_Exercise aim:_ Render every line of the rows below as a JSON list of strings, one string per line, omitting blank lines.

_Material shown:_
● ● ● ●
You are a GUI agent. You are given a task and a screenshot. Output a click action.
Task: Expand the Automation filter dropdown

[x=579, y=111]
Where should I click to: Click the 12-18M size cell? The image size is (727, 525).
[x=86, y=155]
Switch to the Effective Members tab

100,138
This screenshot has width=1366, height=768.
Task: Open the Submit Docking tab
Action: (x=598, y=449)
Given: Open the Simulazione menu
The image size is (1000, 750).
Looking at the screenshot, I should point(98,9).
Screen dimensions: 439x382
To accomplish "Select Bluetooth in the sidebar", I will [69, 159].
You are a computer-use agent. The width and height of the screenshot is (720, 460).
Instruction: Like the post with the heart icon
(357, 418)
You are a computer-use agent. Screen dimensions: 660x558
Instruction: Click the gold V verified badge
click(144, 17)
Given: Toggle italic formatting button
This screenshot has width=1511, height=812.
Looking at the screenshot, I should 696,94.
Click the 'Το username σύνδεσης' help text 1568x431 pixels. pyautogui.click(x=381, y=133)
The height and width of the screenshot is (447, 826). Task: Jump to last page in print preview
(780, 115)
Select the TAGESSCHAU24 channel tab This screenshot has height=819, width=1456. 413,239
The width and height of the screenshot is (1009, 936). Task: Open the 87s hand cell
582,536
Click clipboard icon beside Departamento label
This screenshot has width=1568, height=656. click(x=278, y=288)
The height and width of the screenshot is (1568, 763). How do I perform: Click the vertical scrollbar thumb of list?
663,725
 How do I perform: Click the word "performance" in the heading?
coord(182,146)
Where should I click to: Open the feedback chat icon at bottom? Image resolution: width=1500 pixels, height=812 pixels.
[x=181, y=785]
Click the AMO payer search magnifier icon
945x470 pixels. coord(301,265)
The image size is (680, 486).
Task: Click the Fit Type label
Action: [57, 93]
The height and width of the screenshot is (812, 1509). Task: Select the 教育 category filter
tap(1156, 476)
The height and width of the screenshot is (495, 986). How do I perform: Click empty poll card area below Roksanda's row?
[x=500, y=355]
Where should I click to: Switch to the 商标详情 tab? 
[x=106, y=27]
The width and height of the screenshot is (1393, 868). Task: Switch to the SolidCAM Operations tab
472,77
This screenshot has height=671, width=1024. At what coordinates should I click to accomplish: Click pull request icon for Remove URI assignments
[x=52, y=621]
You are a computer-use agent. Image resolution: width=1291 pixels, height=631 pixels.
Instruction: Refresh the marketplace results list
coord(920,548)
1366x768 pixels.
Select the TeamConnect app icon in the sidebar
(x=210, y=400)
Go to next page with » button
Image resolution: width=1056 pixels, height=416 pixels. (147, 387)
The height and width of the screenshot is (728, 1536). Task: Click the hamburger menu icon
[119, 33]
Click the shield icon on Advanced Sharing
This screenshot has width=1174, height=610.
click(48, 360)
● ● ● ●
_Response:_
[
  "You are a GUI agent. You are given a task and a screenshot. Output a click action.",
  "Task: Expand the Automation filter dropdown",
  "[x=579, y=111]",
  "Where should I click to: Click the 12-18M size cell? The image size is (727, 525).",
  "[x=86, y=155]",
  "Switch to the Effective Members tab",
  "100,138",
  "This screenshot has width=1366, height=768.",
  "Task: Open the Submit Docking tab",
  "Action: (x=598, y=449)",
  "Given: Open the Simulazione menu",
  "The image size is (1000, 750).",
  "Looking at the screenshot, I should point(98,9).",
  "Screen dimensions: 439x382",
  "To accomplish \"Select Bluetooth in the sidebar\", I will [69, 159].",
  "You are a computer-use agent. The width and height of the screenshot is (720, 460).",
  "Instruction: Like the post with the heart icon",
  "(357, 418)",
  "You are a computer-use agent. Screen dimensions: 660x558",
  "Instruction: Click the gold V verified badge",
  "click(144, 17)",
  "Given: Toggle italic formatting button",
  "This screenshot has width=1511, height=812.",
  "Looking at the screenshot, I should 696,94.",
  "Click the 'Το username σύνδεσης' help text 1568x431 pixels. pyautogui.click(x=381, y=133)",
  "The height and width of the screenshot is (447, 826). Task: Jump to last page in print preview",
  "(780, 115)",
  "Select the TAGESSCHAU24 channel tab This screenshot has height=819, width=1456. 413,239",
  "The width and height of the screenshot is (1009, 936). Task: Open the 87s hand cell",
  "582,536",
  "Click clipboard icon beside Departamento label",
  "This screenshot has width=1568, height=656. click(x=278, y=288)",
  "The height and width of the screenshot is (1568, 763). How do I perform: Click the vertical scrollbar thumb of list?",
  "663,725",
  " How do I perform: Click the word \"performance\" in the heading?",
  "coord(182,146)",
  "Where should I click to: Open the feedback chat icon at bottom? Image resolution: width=1500 pixels, height=812 pixels.",
  "[x=181, y=785]",
  "Click the AMO payer search magnifier icon",
  "945x470 pixels. coord(301,265)",
  "The image size is (680, 486).",
  "Task: Click the Fit Type label",
  "Action: [57, 93]",
  "The height and width of the screenshot is (812, 1509). Task: Select the 教育 category filter",
  "tap(1156, 476)",
  "The height and width of the screenshot is (495, 986). How do I perform: Click empty poll card area below Roksanda's row?",
  "[x=500, y=355]",
  "Where should I click to: Switch to the 商标详情 tab? ",
  "[x=106, y=27]",
  "The width and height of the screenshot is (1393, 868). Task: Switch to the SolidCAM Operations tab",
  "472,77",
  "This screenshot has height=671, width=1024. At what coordinates should I click to accomplish: Click pull request icon for Remove URI assignments",
  "[x=52, y=621]",
  "You are a computer-use agent. Image resolution: width=1291 pixels, height=631 pixels.",
  "Instruction: Refresh the marketplace results list",
  "coord(920,548)",
  "1366x768 pixels.",
  "Select the TeamConnect app icon in the sidebar",
  "(x=210, y=400)",
  "Go to next page with » button",
  "Image resolution: width=1056 pixels, height=416 pixels. (147, 387)",
  "The height and width of the screenshot is (728, 1536). Task: Click the hamburger menu icon",
  "[119, 33]",
  "Click the shield icon on Advanced Sharing",
  "This screenshot has width=1174, height=610.",
  "click(48, 360)"
]